It is by far the weightiest decision a police officer must make: Should I pull the trigger? And though he must reach that decision in less time than it takes to read this sentence, his actions will be examined and critiqued for months or even years, often by people with little experience or understanding of what it’s like to make such a decision.
Last Tuesday at about 3:15 p.m., two Sonoma County, California sheriff’s deputies were on patrol in Santa Rosa, about 50 miles north of San Francisco, when they spotted a male walking down the street with a rifle. News reports say the deputies stopped, took cover behind the opened doors of their car, and shouted for the male to drop the gun. One of the deputies then fired eight shots, hitting the male with seven of them, two of which were fatal. Then came the awful discovery: the male was 13 years old; the rifle he carried was a pellet gun. Now a mother and father must mourn the loss of their son, and the deputy must bear the weight of having killed him.

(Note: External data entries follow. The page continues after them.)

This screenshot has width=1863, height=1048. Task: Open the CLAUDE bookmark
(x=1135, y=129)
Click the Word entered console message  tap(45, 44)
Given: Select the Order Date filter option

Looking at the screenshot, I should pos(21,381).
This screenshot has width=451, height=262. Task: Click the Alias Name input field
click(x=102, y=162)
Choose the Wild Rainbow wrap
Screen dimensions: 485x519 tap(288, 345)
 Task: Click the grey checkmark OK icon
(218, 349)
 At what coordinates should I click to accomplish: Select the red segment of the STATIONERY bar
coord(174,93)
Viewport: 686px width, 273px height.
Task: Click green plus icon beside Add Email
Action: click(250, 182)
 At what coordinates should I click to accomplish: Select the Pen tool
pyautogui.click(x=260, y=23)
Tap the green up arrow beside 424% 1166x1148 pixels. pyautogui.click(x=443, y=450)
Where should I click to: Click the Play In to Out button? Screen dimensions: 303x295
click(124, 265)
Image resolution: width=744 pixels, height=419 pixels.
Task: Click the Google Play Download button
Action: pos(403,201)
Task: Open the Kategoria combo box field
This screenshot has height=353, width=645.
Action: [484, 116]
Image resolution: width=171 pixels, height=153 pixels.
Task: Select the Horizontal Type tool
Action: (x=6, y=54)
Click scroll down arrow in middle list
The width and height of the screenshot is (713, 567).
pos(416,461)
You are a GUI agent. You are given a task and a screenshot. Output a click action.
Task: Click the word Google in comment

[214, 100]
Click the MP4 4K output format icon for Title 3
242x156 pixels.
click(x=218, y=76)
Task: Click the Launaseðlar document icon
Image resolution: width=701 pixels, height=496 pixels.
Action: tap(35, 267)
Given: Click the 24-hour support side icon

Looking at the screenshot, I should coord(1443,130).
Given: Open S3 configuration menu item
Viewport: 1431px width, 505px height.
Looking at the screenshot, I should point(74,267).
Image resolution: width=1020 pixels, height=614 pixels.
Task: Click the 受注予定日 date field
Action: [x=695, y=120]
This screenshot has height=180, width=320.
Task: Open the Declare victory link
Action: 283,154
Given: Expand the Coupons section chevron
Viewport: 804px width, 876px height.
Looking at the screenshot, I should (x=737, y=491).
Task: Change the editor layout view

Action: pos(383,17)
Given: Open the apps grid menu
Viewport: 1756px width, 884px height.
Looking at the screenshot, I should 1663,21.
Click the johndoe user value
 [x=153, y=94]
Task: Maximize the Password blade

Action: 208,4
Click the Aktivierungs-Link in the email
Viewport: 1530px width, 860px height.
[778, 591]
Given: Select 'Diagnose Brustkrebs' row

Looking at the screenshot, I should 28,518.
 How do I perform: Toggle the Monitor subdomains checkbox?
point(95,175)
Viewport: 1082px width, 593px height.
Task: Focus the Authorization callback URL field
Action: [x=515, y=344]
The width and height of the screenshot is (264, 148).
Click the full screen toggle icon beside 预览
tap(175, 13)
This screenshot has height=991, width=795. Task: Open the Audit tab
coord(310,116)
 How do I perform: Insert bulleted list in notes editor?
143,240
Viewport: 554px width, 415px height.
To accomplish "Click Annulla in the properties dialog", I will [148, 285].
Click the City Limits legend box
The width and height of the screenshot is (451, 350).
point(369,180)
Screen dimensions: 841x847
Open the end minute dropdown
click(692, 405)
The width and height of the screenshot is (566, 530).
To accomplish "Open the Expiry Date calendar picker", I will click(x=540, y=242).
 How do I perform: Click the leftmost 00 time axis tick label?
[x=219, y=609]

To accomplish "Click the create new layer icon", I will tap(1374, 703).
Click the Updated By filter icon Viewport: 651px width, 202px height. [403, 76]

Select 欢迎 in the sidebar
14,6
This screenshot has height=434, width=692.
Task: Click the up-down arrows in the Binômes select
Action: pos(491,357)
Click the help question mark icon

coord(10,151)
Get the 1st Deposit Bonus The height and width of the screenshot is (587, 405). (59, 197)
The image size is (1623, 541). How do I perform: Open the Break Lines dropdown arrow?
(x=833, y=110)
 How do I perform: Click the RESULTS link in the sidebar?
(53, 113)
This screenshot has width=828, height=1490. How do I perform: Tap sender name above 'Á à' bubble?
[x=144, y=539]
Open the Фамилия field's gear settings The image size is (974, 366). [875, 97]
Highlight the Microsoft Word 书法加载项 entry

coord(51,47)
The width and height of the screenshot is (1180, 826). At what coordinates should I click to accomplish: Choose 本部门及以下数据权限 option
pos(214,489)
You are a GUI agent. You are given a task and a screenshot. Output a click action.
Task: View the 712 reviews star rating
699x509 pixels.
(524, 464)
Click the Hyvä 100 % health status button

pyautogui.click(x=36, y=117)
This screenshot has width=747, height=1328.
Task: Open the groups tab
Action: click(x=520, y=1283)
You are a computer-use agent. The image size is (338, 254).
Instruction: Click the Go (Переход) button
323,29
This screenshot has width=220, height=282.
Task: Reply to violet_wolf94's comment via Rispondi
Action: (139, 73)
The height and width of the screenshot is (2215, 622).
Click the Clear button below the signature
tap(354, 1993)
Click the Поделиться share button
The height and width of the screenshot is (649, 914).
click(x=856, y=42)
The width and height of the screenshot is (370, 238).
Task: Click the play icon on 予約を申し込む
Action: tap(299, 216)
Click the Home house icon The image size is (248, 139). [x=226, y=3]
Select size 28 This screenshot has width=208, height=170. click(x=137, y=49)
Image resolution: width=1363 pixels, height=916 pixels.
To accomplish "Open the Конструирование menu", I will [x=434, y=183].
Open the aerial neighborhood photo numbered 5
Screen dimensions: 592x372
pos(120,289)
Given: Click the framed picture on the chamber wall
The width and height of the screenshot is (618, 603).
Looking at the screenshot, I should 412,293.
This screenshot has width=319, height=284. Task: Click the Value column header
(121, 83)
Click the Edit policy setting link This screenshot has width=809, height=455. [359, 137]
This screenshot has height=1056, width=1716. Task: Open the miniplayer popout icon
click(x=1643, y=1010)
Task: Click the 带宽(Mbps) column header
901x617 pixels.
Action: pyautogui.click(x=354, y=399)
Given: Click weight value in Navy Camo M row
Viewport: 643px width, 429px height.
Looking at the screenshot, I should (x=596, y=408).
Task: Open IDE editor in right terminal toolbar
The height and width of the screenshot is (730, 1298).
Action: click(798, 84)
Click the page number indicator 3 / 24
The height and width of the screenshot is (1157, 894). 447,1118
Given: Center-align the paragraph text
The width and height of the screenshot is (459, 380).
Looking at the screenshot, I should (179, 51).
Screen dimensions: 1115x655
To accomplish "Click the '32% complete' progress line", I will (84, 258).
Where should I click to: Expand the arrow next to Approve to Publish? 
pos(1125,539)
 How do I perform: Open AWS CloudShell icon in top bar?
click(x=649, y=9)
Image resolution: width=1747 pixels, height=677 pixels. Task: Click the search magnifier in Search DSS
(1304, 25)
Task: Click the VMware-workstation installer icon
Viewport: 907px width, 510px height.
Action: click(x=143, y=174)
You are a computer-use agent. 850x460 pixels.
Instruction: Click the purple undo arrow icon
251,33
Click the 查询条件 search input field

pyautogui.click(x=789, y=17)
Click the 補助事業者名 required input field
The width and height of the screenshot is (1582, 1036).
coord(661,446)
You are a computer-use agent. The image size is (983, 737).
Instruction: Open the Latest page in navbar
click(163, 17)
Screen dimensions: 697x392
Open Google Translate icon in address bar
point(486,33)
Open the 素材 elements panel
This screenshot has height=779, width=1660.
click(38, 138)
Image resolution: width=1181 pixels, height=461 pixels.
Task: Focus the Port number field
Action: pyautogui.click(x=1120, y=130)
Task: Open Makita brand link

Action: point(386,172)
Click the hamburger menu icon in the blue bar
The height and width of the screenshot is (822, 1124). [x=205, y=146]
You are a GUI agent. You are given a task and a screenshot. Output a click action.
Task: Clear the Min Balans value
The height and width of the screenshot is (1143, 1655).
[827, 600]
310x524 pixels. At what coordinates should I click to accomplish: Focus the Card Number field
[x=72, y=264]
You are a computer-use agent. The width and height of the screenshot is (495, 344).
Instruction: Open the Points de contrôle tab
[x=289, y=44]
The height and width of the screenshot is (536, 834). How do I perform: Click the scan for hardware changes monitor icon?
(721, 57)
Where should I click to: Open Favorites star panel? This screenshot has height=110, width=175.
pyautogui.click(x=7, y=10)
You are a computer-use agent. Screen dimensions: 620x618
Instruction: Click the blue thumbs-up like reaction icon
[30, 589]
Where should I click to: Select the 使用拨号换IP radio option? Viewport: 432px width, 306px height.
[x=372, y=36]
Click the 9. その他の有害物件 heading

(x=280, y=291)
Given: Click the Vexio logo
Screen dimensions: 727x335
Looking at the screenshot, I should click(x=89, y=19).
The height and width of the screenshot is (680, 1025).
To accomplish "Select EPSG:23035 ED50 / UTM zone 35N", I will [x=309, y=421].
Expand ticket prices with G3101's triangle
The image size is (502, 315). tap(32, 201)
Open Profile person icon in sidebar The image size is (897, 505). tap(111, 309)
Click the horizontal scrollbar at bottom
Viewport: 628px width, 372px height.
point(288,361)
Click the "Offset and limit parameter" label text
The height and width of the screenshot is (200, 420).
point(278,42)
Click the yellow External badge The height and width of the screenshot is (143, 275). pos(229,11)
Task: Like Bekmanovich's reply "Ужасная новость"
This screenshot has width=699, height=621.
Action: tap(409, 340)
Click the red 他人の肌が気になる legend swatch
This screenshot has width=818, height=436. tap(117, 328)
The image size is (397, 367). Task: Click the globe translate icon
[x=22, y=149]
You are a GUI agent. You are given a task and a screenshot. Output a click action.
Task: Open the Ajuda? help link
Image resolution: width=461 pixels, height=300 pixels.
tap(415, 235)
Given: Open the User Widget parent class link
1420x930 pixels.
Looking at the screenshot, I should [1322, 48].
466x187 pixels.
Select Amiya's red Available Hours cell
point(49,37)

Of course, there have been the usual accusations of murder and calls for the deputy to be fired and jailed (see the comments at the Daily Kos story, for example), but a dispassionate look at the shooting must resolve the question of whether, despite what came to light in the aftermath, the deputy was legally justified in his use of deadly force at the moment he pulled the trigger.
Every police officer can tell stories of times when he could have shot someone, when he almost did shoot someone, but for some reason held his fire. This is one of mine. I was working a plain-clothes assignment in one of L.A.’s less glamorous neighborhoods. Some of my coworkers were interviewing two men about some suspected criminal activity, and as they did so my job was to stand nearby and watch their backs. The neighborhood was such that any white guy in jeans and a T-shirt, no matter how scruffy he might appear, is automatically presumed to be a cop, so though we were in plain clothes I was confident that everyone within eyesight knew we were police officers.
In the driveway next door to where we were standing was a man working on his car, installing a new radio or some speakers, as I recall, and he was kneeling down outside the car as he fiddled with something or other under the dashboard. The setting was all quite routine and ordinary . . . until it wasn’t.
A young man walked up to the man working on his car and pulled out what to me appeared to be a semiautomatic pistol, pointing it at the kneeling man’s head. In that moment I was certain that I was witnessing a carjacking or perhaps even a murder. I drew my pistol and shouted, “Police! Drop it!” My two coworkers, unaware of what I had seen but alerted by my cry, took cover and drew their own weapons, and for an excruciating second or two the man with the gun froze in place, neither raising nor lowering it, as three cops performed the infinitesimal mental calculations required before deciding whether or not to shoot him. At last he dropped the gun, which turned out to be a plastic replica of the one I carried. The man he had approached was his friend and neighbor, and he had given no apparent thought to the potential consequences of pointing a realistic toy gun at him out on a public street.